Unfortunately, we have not yet tried to “treat” what a gun does to our brain and there’s little chance that we will ever mitigate the human “will to power” so on the long arc of evolution we are stuck in the limited myopia of human intelligence. In short, the human “need” for guns is not about to dissipate any time soon – especially in an American gun culture that has twenty times more murders a year than any other civilized nation.

Someone has to draw a line in the sand between good and bad gun ownership. No assault weapons are needed in the homes and farmlands of America. None! (photo: voisin)

Divide and conquer

Here are three considerations worth discussing: 1) Separate the good and bad gun owners into two associations; 2) Keep all the guns including assault weapons; and 3) Treat the “normal” human condition for what it is – a chemical addiction in the brain.

  1. Have the tens-of-millions of good gun owners separate themselves from the minority fringe gun owners who want assault weapons. Form a different association and compete with the NRA, the gun lobby and the gun manufacturers who perpetuate the selling of assault weapons to the public. The “goods” could be for responsible, common sense gun ownership and take aim at having no assault weapons owned by individuals. The NRA has a membership of almost five million people paying $25 each, so why not create a new association – “Responsible Gun Ownership Association” (RGOA) – which could easily get ten million responsible owners, parents and grandparents to sign up for $25. And every corporation that sells anything to parents, grandparents and kids would jump at the chance to provide funding and lobbying support.
  2. Keep all the guns but place assault weapons and their attendant ammunition clips that are for public use in secure gun clubs, shooting ranges and “Rent-A-Gun” businesses. If you want to own an assault weapon and fire thirty rounds a second, have at it – in a safe and secure environment. If you don’t want to own one but would like to shoot one for fun, have at it – under supervised, safe, controlled conditions. Professionals can even take you out in the desert or the savannah and let you fire away. This way every rational, common sense person can get their ego rush and emotional needs fulfilled without having to have assault weapons in the homes, streets and Wal-Marts. It would be a lot safer than today’s virtual OK Corral.
  3. Treat the human addiction to guns as the killer it is – it’s as real as smoking, alcohol and drugs – by providing a controlled “fix.” Just put assault weapons in a controlled place and only hand them out under safe conditions. That’s not taking anyone’s rights away; it’s treating their affliction (they can keep hand guns and long guns if properly registered). Today, society has advanced to the point of providing marijuana under controlled conditions and we have never let children handle dangerous substances so why should guns be any different? Amend the Second Amendment: “You have the right to keep and bear arms in a safe, secure, responsible way and the use of assault weapons by the public must be professionally controlled and supervised.” (Or something like this).
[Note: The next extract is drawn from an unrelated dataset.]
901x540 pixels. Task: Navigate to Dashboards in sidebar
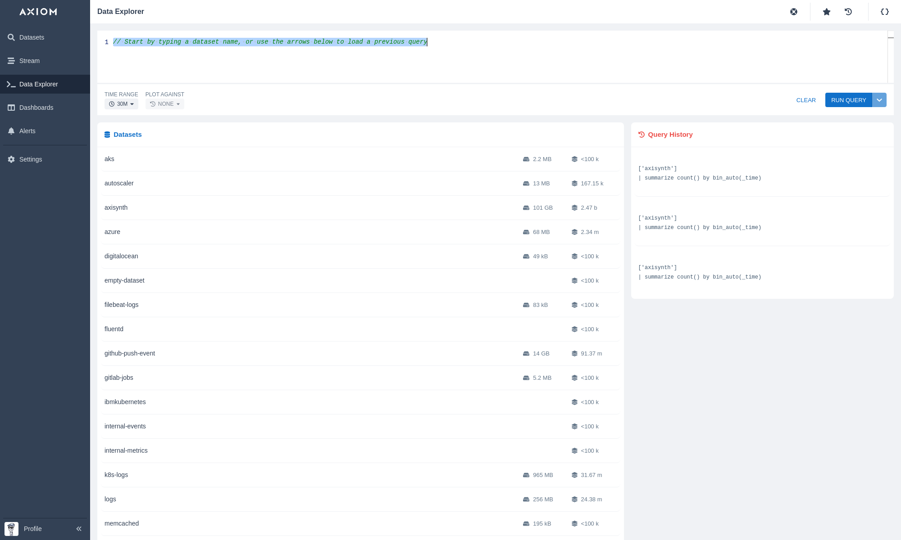(36, 108)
Thomas Jefferson and the founding fathers could not have imagined the weaponry of today nor known what carnage they would wreak by writing an overly simplified, poorly articulated, incomplete Second Amendment.
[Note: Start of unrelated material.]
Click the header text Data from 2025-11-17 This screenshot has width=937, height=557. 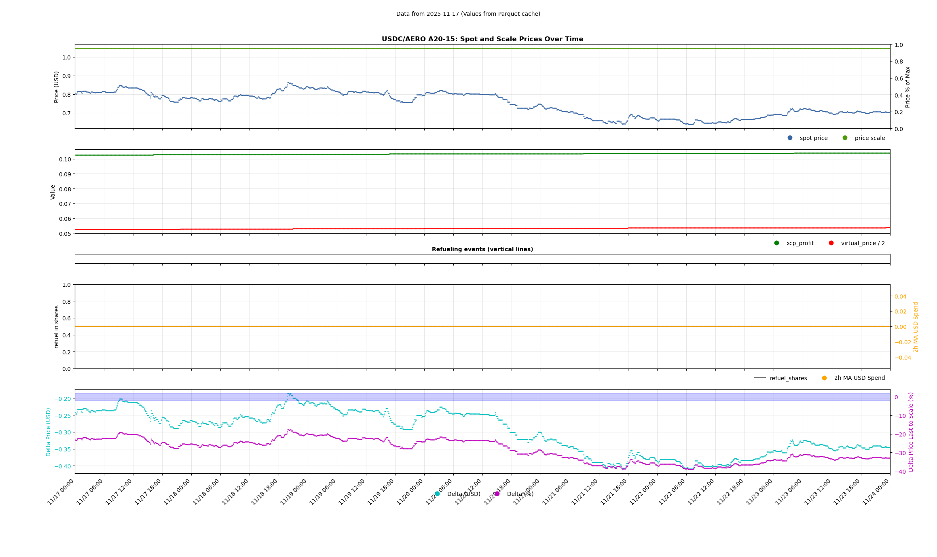coord(468,14)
Thomas Jefferson would agree with an appropriate amendment. After all, he did say that a constitutional convention should be held every few generations because things would change over time and all good men (he left out women) would recognize the need to enact amendments. Since then, the US Constitution has been amended the twenty-seven times and yet, the out dated, loosely interpreted Second Amendment sits like a cancerous tumor on the brain of American.

 

Perhaps the gun debacle is a natural reflection of where we are at on the course of human evolution?